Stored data
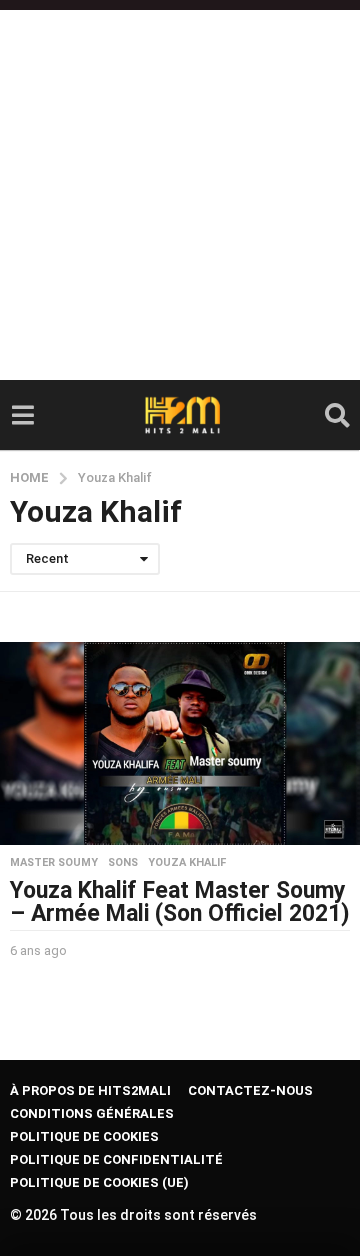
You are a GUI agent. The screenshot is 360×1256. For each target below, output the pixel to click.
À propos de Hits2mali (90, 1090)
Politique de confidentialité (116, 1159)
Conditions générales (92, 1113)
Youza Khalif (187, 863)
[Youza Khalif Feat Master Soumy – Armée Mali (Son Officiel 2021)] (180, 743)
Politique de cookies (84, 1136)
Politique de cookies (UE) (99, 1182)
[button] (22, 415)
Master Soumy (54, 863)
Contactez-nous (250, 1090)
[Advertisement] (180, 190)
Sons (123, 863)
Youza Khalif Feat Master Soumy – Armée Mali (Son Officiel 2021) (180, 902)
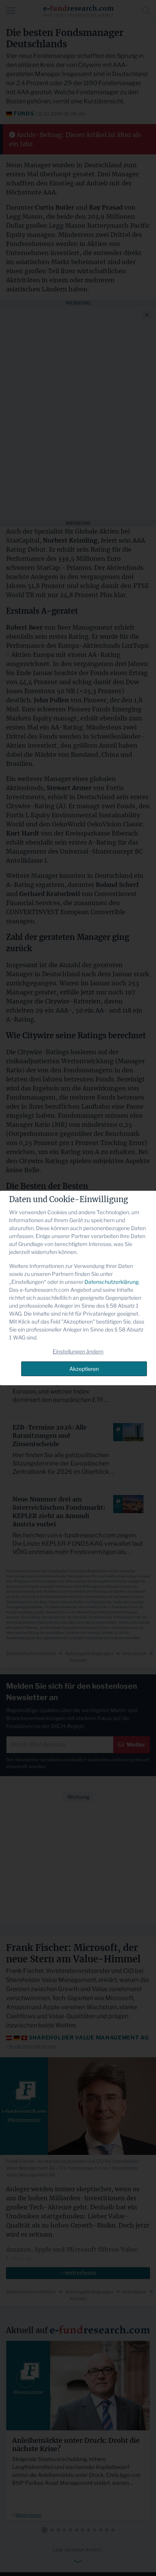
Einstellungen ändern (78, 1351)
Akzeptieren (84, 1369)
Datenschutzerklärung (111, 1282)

# YOUR OBJECTIVE
The answer must repeat every record exactly, with all pictures left out.

# ANSWER SECTION
You are a GUI agent. The screenshot is 360×1256. For each target below, output the pixel to click.
À propos de Hits2mali (90, 1090)
Politique de confidentialité (116, 1159)
Conditions générales (92, 1113)
Youza Khalif (187, 863)
[Youza Khalif Feat Master Soumy – Armée Mali (Son Officiel 2021)] (180, 743)
Politique de cookies (84, 1136)
Politique de cookies (UE) (99, 1182)
[button] (22, 415)
Master Soumy (54, 863)
Contactez-nous (250, 1090)
[Advertisement] (180, 190)
Sons (123, 863)
Youza Khalif Feat Master Soumy – Armée Mali (Son Officiel 2021) (180, 902)
Einstellungen ändern (78, 1351)
Akzeptieren (84, 1369)
Datenschutzerklärung (111, 1282)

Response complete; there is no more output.